Excerpts from a dataset:
%%

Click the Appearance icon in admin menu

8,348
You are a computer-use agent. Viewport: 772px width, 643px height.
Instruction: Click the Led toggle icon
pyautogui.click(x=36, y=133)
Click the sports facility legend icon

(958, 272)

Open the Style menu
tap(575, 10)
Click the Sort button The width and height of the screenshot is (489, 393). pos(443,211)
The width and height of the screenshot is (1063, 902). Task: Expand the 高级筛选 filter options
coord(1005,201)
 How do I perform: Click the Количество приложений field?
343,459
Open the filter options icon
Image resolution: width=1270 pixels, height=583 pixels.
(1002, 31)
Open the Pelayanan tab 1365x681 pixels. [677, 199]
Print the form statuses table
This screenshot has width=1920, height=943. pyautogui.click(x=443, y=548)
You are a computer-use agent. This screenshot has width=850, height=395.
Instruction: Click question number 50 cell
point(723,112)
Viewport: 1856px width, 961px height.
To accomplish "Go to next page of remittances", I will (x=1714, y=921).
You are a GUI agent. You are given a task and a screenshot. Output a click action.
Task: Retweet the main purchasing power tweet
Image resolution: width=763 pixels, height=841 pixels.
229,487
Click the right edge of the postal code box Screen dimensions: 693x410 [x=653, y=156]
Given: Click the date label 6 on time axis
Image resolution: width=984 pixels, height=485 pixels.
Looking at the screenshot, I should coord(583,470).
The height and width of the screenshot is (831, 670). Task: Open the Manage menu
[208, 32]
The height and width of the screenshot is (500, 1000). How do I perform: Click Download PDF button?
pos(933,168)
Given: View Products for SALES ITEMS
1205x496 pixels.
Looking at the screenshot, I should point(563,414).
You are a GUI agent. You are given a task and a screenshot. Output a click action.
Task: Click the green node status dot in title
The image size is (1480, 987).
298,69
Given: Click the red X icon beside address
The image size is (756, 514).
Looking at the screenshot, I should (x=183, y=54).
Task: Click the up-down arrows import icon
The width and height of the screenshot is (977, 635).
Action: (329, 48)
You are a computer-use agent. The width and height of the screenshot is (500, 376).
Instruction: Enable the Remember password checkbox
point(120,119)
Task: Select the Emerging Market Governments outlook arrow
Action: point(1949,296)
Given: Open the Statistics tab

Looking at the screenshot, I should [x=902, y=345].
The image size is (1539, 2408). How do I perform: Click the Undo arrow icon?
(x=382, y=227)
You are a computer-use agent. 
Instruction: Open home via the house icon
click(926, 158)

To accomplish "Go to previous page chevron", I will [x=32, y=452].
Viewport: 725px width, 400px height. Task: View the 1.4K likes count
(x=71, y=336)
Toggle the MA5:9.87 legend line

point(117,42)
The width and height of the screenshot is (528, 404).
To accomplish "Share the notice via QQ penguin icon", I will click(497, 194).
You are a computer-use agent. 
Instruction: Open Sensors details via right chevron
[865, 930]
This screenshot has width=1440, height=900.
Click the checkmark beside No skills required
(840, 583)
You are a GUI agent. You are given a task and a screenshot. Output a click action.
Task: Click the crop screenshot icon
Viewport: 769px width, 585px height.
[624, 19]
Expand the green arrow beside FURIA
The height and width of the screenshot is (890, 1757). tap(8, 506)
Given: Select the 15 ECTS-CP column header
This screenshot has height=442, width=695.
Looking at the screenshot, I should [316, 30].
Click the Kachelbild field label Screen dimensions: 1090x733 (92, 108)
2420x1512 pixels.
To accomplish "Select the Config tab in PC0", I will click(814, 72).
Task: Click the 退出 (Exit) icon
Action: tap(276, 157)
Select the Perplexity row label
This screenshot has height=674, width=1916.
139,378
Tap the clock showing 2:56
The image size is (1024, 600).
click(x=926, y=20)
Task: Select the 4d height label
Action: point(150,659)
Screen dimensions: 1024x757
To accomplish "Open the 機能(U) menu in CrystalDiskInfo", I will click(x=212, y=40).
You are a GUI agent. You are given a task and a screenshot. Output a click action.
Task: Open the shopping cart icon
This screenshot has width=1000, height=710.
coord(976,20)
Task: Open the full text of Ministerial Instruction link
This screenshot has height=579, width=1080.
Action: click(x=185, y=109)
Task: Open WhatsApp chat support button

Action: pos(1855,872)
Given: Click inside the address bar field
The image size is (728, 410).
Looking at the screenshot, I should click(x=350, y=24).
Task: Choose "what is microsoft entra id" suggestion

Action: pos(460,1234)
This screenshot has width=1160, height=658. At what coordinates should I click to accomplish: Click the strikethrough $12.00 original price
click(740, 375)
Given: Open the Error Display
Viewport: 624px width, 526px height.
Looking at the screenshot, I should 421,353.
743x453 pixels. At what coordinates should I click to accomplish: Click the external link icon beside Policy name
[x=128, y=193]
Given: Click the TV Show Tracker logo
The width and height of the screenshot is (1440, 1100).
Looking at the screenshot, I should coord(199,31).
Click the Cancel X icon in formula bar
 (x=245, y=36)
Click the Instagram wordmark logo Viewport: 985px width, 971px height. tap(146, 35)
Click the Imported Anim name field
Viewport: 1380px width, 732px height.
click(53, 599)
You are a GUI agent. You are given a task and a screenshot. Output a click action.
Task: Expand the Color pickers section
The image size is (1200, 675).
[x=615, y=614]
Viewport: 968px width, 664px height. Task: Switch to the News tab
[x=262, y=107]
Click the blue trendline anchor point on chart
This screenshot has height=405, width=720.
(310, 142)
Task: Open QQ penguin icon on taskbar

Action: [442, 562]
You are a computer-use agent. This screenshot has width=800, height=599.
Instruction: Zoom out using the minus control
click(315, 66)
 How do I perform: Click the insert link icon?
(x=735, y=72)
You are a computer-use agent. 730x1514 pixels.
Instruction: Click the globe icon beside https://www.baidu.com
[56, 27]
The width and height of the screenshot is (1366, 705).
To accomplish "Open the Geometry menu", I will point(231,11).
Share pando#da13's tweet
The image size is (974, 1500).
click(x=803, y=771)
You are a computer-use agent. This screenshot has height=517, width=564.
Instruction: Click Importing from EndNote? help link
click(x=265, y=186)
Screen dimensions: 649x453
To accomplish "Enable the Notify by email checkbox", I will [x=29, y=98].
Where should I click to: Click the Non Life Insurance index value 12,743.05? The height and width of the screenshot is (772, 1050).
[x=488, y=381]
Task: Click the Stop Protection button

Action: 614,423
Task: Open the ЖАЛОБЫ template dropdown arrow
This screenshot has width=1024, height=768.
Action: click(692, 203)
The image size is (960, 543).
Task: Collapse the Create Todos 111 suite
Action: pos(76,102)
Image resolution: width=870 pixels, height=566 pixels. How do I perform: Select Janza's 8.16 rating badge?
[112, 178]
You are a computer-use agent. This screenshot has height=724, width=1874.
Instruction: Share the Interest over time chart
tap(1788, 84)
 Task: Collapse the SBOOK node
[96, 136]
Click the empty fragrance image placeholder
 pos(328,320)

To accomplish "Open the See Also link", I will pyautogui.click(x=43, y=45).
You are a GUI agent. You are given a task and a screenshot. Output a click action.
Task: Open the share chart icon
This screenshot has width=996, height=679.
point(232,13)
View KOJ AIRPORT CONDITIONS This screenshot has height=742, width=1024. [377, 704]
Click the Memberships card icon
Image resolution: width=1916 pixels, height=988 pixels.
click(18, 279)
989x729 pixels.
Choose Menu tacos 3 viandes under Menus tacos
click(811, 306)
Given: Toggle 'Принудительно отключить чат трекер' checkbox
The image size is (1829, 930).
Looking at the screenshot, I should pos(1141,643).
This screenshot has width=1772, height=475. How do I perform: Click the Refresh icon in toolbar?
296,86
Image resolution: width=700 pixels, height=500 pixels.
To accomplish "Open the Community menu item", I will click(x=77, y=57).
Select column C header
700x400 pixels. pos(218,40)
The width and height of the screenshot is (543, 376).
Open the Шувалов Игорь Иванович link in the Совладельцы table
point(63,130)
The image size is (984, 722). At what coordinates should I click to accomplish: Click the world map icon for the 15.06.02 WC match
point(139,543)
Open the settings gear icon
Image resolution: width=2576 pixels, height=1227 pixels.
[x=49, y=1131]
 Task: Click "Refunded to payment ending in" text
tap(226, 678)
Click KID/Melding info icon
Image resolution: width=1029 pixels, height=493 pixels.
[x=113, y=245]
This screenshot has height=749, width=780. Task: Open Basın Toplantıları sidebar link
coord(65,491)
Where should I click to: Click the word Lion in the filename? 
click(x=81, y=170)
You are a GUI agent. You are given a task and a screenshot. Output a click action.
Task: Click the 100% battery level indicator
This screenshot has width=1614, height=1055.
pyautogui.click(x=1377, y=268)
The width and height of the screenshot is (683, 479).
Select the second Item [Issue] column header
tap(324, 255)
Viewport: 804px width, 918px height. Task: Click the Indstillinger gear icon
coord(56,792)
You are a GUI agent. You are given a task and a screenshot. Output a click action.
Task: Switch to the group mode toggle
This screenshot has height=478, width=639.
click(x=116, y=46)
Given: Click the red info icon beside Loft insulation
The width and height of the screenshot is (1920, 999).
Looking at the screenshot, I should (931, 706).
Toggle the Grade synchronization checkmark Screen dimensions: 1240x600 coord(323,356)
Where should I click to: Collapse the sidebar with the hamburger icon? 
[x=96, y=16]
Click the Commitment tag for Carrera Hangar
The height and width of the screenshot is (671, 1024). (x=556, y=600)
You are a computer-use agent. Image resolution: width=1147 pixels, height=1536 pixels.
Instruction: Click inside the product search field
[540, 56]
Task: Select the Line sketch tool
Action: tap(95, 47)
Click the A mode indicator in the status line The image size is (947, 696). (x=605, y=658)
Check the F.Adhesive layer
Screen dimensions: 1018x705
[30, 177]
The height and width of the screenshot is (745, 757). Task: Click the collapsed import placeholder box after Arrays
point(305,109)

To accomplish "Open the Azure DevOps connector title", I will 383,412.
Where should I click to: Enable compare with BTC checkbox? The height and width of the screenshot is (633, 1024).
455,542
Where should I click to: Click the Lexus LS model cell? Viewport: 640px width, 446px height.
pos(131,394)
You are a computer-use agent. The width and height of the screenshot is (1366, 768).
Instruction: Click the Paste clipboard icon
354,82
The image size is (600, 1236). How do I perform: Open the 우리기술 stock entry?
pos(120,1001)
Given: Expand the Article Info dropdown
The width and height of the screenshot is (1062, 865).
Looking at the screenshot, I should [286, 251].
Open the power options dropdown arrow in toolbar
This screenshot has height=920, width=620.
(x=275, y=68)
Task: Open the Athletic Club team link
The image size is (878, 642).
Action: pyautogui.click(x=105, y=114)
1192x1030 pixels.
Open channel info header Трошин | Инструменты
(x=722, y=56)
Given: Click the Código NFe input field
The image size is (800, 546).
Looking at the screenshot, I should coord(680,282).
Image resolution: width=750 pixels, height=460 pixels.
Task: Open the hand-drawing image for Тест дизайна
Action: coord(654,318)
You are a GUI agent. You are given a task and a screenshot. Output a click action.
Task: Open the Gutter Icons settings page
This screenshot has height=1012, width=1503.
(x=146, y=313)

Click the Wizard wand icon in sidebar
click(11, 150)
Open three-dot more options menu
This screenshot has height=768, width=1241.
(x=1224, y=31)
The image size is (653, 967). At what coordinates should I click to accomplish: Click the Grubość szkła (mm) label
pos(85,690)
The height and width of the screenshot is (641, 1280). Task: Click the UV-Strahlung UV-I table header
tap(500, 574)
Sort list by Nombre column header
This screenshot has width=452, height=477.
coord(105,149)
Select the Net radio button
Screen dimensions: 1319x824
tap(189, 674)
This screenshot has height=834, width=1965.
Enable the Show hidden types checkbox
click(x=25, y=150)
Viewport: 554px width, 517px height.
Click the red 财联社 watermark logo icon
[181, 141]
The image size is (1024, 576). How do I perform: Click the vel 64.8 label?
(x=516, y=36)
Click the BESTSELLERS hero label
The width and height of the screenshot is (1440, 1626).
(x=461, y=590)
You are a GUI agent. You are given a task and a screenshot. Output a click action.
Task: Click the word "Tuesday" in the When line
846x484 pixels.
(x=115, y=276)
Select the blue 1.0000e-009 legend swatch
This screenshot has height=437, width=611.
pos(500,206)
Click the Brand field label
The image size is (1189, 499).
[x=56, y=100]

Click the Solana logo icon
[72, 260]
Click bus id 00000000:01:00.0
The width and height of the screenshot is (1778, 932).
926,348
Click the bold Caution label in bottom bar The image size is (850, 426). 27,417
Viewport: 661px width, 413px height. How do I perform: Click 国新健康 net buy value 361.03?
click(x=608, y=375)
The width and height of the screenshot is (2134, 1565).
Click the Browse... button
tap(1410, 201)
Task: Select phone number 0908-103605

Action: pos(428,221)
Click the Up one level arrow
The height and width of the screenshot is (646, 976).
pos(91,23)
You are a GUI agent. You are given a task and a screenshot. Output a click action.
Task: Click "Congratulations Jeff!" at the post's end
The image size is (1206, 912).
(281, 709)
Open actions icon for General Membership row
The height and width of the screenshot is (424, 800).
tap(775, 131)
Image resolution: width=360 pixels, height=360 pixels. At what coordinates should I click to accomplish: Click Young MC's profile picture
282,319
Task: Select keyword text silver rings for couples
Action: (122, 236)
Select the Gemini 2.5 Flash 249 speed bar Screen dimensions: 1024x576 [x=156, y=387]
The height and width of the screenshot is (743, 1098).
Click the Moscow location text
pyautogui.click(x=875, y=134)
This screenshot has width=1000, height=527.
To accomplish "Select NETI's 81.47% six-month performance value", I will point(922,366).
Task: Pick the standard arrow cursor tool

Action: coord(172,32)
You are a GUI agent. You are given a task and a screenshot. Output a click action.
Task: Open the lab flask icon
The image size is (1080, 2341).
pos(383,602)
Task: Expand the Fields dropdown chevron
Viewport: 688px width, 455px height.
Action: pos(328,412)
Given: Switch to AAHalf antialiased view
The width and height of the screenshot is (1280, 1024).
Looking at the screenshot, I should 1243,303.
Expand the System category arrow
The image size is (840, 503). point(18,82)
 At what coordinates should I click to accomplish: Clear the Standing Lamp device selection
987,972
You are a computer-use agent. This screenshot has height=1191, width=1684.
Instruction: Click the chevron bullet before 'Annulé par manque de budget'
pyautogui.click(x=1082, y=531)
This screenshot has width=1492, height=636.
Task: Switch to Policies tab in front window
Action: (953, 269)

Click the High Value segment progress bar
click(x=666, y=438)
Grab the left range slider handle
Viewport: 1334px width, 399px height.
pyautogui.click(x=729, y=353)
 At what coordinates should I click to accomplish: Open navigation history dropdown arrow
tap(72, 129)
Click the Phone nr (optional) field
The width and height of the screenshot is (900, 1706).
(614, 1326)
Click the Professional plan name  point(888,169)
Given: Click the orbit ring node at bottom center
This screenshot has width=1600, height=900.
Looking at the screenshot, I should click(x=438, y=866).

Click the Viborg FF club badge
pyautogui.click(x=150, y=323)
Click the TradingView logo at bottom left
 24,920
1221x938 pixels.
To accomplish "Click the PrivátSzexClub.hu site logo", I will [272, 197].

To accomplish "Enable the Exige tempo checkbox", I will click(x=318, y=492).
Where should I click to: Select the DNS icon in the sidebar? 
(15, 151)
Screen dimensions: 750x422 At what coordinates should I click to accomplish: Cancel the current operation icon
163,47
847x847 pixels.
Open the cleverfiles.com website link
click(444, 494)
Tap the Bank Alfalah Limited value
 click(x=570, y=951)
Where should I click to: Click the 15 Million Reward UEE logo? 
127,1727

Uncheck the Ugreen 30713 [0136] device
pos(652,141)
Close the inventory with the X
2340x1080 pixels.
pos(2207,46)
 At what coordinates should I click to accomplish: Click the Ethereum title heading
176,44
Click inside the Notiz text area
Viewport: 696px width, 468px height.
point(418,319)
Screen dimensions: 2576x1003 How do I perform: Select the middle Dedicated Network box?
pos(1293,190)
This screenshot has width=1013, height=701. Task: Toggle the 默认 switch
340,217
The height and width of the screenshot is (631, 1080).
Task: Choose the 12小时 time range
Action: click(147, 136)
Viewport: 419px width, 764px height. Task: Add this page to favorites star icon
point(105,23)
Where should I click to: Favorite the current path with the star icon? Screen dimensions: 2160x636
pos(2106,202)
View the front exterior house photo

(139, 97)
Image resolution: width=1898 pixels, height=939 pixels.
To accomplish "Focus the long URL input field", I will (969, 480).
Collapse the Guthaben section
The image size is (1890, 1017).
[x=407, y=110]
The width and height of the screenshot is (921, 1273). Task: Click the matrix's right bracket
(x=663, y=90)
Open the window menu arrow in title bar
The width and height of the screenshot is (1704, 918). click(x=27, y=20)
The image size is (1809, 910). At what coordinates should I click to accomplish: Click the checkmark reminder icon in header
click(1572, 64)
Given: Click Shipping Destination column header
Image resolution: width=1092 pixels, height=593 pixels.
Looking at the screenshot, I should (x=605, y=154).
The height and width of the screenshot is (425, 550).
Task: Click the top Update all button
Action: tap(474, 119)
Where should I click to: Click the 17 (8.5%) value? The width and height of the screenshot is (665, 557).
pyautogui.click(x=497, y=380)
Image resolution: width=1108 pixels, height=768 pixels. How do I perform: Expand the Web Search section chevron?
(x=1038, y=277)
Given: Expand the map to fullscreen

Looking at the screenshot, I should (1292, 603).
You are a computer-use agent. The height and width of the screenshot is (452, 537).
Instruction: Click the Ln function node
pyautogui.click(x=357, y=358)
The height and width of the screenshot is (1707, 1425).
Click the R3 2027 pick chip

%%

PROBLEM DETAILS. Once you find the string "address" in a line of the records, copy that line.

RESULT.
Given: Click the red X icon beside address
Given: Click inside the address bar field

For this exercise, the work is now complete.